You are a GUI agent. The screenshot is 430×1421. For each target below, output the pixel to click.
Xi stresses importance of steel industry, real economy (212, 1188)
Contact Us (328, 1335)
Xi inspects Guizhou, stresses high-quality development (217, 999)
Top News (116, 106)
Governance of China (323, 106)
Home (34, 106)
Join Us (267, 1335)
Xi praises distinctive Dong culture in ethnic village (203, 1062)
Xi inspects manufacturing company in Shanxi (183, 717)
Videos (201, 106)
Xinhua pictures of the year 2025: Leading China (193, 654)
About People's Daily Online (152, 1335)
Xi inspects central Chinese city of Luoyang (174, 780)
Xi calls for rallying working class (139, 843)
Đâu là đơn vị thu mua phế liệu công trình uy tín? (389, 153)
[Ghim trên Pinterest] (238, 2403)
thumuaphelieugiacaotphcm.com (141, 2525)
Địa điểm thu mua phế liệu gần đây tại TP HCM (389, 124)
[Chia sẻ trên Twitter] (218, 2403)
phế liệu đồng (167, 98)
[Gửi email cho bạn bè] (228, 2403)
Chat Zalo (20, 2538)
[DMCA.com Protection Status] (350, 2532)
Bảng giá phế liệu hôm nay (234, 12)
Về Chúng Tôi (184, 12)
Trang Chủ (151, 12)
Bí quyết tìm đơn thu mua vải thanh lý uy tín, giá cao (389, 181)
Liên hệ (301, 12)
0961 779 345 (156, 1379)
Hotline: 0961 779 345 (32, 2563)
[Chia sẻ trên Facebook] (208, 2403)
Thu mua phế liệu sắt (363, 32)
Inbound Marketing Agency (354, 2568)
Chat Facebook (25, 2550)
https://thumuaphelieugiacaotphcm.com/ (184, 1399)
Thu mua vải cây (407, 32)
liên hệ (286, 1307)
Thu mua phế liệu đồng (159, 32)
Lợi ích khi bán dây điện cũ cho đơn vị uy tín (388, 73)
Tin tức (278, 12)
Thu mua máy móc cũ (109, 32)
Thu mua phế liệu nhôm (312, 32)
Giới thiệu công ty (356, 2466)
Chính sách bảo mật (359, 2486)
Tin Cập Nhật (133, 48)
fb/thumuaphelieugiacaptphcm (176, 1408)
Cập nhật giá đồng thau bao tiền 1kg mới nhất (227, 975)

+--

__What the exercise asks__.
The expected output is the exact run of lines from the start of the entries through the line with "Join Us (267, 1335)", inclusive.

__Your solution__.
You are a GUI agent. The screenshot is 430×1421. For each target below, output the pixel to click.
Xi stresses importance of steel industry, real economy (212, 1188)
Contact Us (328, 1335)
Xi inspects Guizhou, stresses high-quality development (217, 999)
Top News (116, 106)
Governance of China (323, 106)
Home (34, 106)
Join Us (267, 1335)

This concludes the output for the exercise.